TASK STATEMENT: Each entry below should be printed exactly as given.

(Records from a dataset)
****

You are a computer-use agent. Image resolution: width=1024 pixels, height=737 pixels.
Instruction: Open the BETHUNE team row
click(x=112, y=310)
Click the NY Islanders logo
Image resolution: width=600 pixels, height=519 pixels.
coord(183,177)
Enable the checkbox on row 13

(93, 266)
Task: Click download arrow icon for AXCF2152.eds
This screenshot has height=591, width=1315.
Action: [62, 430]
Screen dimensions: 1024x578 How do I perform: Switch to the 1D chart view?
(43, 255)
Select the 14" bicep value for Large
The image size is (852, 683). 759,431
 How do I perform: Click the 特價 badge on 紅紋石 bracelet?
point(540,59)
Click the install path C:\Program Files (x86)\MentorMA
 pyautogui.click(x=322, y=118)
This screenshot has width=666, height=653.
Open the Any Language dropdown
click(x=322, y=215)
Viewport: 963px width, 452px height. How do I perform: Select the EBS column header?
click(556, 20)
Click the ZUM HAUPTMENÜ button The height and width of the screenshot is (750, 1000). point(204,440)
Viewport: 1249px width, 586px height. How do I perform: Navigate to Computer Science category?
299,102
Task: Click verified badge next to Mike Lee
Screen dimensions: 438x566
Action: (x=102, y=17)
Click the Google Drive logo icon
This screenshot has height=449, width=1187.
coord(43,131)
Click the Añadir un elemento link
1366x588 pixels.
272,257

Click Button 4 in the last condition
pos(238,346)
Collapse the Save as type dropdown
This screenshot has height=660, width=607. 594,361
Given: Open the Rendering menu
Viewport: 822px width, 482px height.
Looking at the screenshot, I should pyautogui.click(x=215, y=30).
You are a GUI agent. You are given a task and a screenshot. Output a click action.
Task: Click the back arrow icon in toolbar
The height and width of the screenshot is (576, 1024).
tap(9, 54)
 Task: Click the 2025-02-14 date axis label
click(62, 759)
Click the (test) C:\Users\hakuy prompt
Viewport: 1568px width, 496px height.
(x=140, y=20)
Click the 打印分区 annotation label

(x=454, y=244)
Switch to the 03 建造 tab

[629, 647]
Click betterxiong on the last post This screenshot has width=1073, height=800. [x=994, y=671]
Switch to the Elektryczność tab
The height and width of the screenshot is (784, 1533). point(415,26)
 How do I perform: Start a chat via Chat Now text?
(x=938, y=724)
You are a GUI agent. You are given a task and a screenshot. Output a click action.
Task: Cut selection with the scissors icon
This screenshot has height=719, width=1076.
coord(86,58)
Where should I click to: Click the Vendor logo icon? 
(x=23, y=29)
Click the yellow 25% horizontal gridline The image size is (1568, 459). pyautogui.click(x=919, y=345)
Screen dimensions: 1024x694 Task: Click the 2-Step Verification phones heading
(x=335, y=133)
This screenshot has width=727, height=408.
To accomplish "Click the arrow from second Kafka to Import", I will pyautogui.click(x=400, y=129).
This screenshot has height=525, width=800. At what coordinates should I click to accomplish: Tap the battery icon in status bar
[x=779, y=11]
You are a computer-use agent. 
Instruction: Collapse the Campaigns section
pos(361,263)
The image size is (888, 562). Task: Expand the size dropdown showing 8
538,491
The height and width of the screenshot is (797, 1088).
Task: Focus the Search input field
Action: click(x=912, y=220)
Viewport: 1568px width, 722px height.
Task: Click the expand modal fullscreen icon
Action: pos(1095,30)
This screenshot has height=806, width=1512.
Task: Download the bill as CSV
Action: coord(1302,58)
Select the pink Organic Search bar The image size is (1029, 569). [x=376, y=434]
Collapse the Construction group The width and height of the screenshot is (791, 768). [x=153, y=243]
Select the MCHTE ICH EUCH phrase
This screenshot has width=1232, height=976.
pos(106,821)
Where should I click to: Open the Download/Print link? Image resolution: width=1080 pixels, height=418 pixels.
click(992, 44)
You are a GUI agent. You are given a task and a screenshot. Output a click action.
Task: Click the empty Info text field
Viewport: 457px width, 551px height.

****

RESPONSE TO THIS TASK:
You are a computer-use agent. Image resolution: width=1024 pixels, height=737 pixels.
Instruction: Open the BETHUNE team row
click(x=112, y=310)
Click the NY Islanders logo
Image resolution: width=600 pixels, height=519 pixels.
coord(183,177)
Enable the checkbox on row 13

(93, 266)
Task: Click download arrow icon for AXCF2152.eds
This screenshot has height=591, width=1315.
Action: [62, 430]
Screen dimensions: 1024x578 How do I perform: Switch to the 1D chart view?
(43, 255)
Select the 14" bicep value for Large
The image size is (852, 683). 759,431
 How do I perform: Click the 特價 badge on 紅紋石 bracelet?
point(540,59)
Click the install path C:\Program Files (x86)\MentorMA
 pyautogui.click(x=322, y=118)
This screenshot has width=666, height=653.
Open the Any Language dropdown
click(x=322, y=215)
Viewport: 963px width, 452px height. How do I perform: Select the EBS column header?
click(556, 20)
Click the ZUM HAUPTMENÜ button The height and width of the screenshot is (750, 1000). point(204,440)
Viewport: 1249px width, 586px height. How do I perform: Navigate to Computer Science category?
299,102
Task: Click verified badge next to Mike Lee
Screen dimensions: 438x566
Action: (x=102, y=17)
Click the Google Drive logo icon
This screenshot has height=449, width=1187.
coord(43,131)
Click the Añadir un elemento link
1366x588 pixels.
272,257

Click Button 4 in the last condition
pos(238,346)
Collapse the Save as type dropdown
This screenshot has height=660, width=607. 594,361
Given: Open the Rendering menu
Viewport: 822px width, 482px height.
Looking at the screenshot, I should pyautogui.click(x=215, y=30).
You are a GUI agent. You are given a task and a screenshot. Output a click action.
Task: Click the back arrow icon in toolbar
The height and width of the screenshot is (576, 1024).
tap(9, 54)
 Task: Click the 2025-02-14 date axis label
click(62, 759)
Click the (test) C:\Users\hakuy prompt
Viewport: 1568px width, 496px height.
(x=140, y=20)
Click the 打印分区 annotation label

(x=454, y=244)
Switch to the 03 建造 tab

[629, 647]
Click betterxiong on the last post This screenshot has width=1073, height=800. [x=994, y=671]
Switch to the Elektryczność tab
The height and width of the screenshot is (784, 1533). point(415,26)
 How do I perform: Start a chat via Chat Now text?
(x=938, y=724)
You are a GUI agent. You are given a task and a screenshot. Output a click action.
Task: Cut selection with the scissors icon
This screenshot has height=719, width=1076.
coord(86,58)
Where should I click to: Click the Vendor logo icon? 
(x=23, y=29)
Click the yellow 25% horizontal gridline The image size is (1568, 459). pyautogui.click(x=919, y=345)
Screen dimensions: 1024x694 Task: Click the 2-Step Verification phones heading
(x=335, y=133)
This screenshot has width=727, height=408.
To accomplish "Click the arrow from second Kafka to Import", I will pyautogui.click(x=400, y=129).
This screenshot has height=525, width=800. At what coordinates should I click to accomplish: Tap the battery icon in status bar
[x=779, y=11]
You are a computer-use agent. 
Instruction: Collapse the Campaigns section
pos(361,263)
The image size is (888, 562). Task: Expand the size dropdown showing 8
538,491
The height and width of the screenshot is (797, 1088).
Task: Focus the Search input field
Action: click(x=912, y=220)
Viewport: 1568px width, 722px height.
Task: Click the expand modal fullscreen icon
Action: pos(1095,30)
This screenshot has height=806, width=1512.
Task: Download the bill as CSV
Action: coord(1302,58)
Select the pink Organic Search bar The image size is (1029, 569). [x=376, y=434]
Collapse the Construction group The width and height of the screenshot is (791, 768). [x=153, y=243]
Select the MCHTE ICH EUCH phrase
This screenshot has width=1232, height=976.
pos(106,821)
Where should I click to: Open the Download/Print link? Image resolution: width=1080 pixels, height=418 pixels.
click(992, 44)
You are a GUI agent. You are given a task and a screenshot. Output a click action.
Task: Click the empty Info text field
Viewport: 457px width, 551px height.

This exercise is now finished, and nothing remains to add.